Mathematically, precision can be defined as the ratio of TP to (TP + FP).

5. Recall

Recall can be defined as the percentage of correctly predicted positive outcomes out of all the actual positive outcomes. It can be given as the ratio of true positives (TP) to the sum of true positives and false negatives (TP + FN). Recall is also called Sensitivity.

Recall identifies the proportion of correctly predicted actual positives.

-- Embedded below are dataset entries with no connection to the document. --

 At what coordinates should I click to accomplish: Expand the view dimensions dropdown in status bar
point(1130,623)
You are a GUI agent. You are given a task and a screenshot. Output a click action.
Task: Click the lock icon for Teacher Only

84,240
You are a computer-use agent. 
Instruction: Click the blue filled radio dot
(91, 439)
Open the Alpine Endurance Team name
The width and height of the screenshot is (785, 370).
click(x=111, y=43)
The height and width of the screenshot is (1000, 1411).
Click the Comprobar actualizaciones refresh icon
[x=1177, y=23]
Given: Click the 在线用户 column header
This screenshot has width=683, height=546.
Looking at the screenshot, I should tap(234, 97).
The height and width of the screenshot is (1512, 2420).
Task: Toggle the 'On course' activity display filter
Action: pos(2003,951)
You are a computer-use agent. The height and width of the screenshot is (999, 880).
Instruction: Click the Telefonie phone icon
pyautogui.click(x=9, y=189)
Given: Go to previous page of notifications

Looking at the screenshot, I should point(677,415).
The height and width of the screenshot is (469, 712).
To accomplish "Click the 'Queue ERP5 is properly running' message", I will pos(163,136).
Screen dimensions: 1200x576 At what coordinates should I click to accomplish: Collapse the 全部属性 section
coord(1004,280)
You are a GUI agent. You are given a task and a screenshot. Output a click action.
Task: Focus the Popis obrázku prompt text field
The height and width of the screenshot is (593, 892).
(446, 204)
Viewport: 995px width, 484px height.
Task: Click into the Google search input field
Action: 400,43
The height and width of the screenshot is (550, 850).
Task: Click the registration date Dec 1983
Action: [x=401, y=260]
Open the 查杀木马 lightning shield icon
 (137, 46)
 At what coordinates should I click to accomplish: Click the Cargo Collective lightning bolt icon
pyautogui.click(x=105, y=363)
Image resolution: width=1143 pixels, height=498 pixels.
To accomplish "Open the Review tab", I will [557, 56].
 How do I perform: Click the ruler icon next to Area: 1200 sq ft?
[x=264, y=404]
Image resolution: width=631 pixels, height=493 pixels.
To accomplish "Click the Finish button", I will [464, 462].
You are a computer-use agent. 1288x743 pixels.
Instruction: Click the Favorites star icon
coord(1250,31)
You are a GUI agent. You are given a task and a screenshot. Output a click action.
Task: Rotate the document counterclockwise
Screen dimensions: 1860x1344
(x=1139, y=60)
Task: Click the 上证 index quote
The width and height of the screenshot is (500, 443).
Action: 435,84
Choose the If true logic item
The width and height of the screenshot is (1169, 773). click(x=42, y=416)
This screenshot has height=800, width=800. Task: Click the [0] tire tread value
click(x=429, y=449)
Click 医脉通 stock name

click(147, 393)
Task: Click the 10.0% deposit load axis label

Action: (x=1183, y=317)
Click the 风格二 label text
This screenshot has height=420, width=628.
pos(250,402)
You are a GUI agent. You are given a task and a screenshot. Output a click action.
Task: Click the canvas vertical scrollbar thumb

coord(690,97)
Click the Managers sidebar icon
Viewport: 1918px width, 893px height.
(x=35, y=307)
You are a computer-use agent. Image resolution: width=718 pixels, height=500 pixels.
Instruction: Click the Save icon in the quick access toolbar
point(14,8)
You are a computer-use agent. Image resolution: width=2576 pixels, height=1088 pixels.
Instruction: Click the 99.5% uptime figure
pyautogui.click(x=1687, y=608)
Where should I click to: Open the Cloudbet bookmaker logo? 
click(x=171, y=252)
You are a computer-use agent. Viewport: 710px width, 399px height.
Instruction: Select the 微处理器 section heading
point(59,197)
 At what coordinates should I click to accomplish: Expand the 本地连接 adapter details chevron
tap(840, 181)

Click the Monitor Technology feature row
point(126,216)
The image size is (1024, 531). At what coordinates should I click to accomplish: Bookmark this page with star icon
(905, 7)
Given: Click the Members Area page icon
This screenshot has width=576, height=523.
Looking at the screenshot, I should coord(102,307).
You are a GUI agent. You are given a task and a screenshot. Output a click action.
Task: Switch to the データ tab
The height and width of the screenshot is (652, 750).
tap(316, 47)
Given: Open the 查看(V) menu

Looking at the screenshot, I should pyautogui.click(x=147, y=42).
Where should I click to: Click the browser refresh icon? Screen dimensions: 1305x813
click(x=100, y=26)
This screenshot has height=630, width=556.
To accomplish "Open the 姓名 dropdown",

Mathematically, recall can be given as the ratio of TP to (TP + FN). True Positive Rate is synonymous with Recall and can be given as the ratio of TP to (TP + FN).

6. F1-score

F1-score is the weighted harmonic mean of precision and recall. The best possible F1-score would be 1.0 and the worst would be 0.0. F1-score is the harmonic mean of precision and recall. So, F1-score is always lower than accuracy measures as they embed precision and recall into their computation. The weighted average of F1-score should be used to compare classifier models, not global accuracy.

Model Building

1. Regression Logistic

Logistic Regression is a regression analysis used to describe the relationship between a response variable and a set of predictor variables where the response variable is binary or dichotomous.

2. Decision Tree

Decision Tree is a structure similar to a flow chart. In a Decision Tree, each internal node (a node that is not a leaf node or not the outermost node) is a test for an attribute variable, each branch is the result of the test, and the leaf, which is the outermost node, becomes a label.

3. Random Forest

The random forest method is an extension of the CART method, by applying bootstrap aggregating and random feature selection methods. In random forest, many trees are grown so that a forest is formed, then analysis is carried out on the collection of trees.

4. Naïve Bayes

Naïve Bayes is a direct probabilistic classification technique that calculates a set of probabilities by combining frequencies and combinations of values from a given data set. The algorithm uses Bayes' theorem and assumes all attributes are independent or not interdependent given the value of the class variable.

5. KNN

The KNN method is one of the easiest classification techniques. It identifies k patterns that are most similar to the input pattern, and then determines the decision class based on the number of patterns. The KNN train process produces k with optimal generalization accuracy for future data.

6. SVM

SVM is used for linearly separable data, which means if a dataset can be classified into two classes using a single straight line. The SVM method aims to find the optimal hyperplane. The hyperplane that can divide the two classes with the furthest margin distance between classes. Margin is the distance between the hyperplane and the closest pattern from each class. The closest instance is called the support vector.